Search the records for the word "panel" and report each line that has it.

#### EXTRACTED INFORMATION:
····················

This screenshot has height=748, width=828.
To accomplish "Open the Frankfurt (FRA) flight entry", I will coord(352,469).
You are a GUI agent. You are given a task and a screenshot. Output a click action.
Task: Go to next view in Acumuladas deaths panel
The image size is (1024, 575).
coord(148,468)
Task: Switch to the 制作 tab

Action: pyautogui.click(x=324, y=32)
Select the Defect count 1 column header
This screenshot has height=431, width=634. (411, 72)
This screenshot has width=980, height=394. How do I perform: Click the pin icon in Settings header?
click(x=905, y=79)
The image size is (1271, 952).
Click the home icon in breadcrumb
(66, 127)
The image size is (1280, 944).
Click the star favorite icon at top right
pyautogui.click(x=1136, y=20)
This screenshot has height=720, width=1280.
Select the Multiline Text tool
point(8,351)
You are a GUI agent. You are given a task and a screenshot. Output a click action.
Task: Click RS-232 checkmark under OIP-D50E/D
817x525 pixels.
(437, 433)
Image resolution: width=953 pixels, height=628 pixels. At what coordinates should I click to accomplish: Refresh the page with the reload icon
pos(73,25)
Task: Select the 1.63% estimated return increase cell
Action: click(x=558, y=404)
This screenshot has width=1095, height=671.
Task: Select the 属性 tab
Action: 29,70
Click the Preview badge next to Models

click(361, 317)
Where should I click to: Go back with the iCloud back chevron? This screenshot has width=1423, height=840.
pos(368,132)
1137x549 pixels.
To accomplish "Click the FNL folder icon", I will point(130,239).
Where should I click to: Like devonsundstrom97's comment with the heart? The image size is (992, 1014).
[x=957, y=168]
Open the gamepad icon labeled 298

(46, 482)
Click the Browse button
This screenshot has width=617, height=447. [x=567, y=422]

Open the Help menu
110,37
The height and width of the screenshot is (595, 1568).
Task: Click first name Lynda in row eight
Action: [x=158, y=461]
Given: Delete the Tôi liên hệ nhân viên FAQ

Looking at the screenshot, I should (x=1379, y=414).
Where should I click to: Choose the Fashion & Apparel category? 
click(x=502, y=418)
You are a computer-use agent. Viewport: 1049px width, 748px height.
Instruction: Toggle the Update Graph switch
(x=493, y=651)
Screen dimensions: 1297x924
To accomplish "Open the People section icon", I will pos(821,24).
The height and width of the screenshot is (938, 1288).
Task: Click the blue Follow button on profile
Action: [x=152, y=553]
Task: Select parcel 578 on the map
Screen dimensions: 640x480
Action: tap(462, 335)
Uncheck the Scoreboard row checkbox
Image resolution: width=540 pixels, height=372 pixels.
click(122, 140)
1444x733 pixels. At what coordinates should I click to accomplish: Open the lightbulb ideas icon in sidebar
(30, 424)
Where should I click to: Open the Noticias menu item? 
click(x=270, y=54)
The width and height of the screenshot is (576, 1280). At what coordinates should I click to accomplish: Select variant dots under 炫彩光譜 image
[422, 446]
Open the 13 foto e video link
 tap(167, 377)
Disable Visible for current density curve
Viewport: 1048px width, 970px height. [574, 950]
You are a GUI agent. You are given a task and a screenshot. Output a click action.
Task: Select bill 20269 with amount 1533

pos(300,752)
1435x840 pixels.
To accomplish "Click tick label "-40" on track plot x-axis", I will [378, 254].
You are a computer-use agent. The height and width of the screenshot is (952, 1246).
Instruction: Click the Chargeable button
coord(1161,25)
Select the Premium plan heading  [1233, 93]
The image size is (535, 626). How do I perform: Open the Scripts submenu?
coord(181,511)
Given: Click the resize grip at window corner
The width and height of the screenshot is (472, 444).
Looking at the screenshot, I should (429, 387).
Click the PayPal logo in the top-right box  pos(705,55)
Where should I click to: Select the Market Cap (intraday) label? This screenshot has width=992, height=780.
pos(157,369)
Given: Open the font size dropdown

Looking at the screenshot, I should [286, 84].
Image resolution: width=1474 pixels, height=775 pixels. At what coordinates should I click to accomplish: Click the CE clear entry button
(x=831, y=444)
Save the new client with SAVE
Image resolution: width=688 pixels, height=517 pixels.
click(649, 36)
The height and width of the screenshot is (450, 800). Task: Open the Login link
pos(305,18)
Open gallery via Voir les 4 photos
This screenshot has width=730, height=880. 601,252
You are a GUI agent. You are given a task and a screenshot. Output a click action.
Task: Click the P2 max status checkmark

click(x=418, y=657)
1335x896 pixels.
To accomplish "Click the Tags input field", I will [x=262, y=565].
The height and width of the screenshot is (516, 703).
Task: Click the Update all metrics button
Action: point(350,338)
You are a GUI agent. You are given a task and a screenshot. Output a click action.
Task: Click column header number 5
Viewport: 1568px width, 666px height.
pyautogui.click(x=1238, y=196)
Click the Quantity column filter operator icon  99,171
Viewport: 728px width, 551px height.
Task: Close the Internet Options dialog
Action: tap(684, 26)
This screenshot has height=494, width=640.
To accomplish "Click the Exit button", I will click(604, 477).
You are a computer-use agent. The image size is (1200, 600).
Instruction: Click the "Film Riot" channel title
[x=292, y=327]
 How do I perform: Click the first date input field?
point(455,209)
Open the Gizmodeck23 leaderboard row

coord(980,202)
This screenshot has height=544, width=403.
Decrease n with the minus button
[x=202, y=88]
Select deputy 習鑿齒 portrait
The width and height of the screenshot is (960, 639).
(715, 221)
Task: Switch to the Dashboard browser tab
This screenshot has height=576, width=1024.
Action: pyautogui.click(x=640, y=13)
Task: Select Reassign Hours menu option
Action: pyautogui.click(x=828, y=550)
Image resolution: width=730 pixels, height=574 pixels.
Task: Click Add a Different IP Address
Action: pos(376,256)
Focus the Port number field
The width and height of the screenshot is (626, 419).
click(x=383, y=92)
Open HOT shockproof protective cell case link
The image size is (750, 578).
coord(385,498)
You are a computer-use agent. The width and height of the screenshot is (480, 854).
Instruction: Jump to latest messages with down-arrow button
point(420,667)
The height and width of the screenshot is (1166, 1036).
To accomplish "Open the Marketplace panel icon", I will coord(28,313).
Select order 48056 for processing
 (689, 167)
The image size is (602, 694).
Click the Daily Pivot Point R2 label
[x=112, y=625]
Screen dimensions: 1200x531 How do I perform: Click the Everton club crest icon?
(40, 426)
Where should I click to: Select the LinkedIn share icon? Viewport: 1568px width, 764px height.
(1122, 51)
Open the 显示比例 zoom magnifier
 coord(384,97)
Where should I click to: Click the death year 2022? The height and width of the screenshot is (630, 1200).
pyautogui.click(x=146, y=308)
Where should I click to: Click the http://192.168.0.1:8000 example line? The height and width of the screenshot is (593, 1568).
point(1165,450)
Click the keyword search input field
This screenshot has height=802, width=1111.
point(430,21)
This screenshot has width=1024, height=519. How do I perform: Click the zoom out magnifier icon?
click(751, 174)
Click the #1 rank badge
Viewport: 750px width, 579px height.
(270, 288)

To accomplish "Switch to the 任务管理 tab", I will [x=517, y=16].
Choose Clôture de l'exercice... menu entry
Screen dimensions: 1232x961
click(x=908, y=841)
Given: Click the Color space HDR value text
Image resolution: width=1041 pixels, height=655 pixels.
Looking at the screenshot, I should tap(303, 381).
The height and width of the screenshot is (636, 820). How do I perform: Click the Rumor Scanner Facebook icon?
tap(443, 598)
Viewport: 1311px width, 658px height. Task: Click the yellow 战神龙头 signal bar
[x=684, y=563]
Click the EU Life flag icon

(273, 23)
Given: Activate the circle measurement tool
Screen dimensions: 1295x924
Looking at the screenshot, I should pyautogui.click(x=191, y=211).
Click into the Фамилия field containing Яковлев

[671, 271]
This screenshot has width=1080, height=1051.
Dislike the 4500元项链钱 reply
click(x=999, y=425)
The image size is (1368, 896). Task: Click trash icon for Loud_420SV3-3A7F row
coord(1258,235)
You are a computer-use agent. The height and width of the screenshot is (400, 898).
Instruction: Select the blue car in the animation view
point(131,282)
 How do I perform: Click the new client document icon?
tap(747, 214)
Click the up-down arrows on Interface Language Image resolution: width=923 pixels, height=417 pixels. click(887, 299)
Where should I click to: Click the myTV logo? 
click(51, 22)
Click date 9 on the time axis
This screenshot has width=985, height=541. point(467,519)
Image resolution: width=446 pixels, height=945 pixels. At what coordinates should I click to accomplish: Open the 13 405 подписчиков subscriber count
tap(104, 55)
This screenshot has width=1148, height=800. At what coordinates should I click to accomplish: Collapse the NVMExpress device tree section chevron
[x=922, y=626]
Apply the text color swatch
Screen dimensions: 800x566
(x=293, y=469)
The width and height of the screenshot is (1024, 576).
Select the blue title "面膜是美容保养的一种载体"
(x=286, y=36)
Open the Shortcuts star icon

····················

#### SOLUTION TO THIS EXERCISE:
Task: Go to next view in Acumuladas deaths panel
To accomplish "Open the Marketplace panel icon", I will coord(28,313).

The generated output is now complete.